(Stored records)
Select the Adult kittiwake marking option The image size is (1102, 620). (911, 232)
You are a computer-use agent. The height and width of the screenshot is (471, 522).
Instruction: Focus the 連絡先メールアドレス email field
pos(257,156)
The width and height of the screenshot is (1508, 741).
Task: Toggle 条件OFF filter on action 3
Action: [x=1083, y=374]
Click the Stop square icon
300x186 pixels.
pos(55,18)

STATED TASK »
Rewrite all of the rows above, substituting "input box" for "email field" and leaving everything else unchanged.

COMPLETED EXERCISE »
Select the Adult kittiwake marking option The image size is (1102, 620). (911, 232)
You are a computer-use agent. The height and width of the screenshot is (471, 522).
Instruction: Focus the 連絡先メールアドレス input box
pos(257,156)
The width and height of the screenshot is (1508, 741).
Task: Toggle 条件OFF filter on action 3
Action: [x=1083, y=374]
Click the Stop square icon
300x186 pixels.
pos(55,18)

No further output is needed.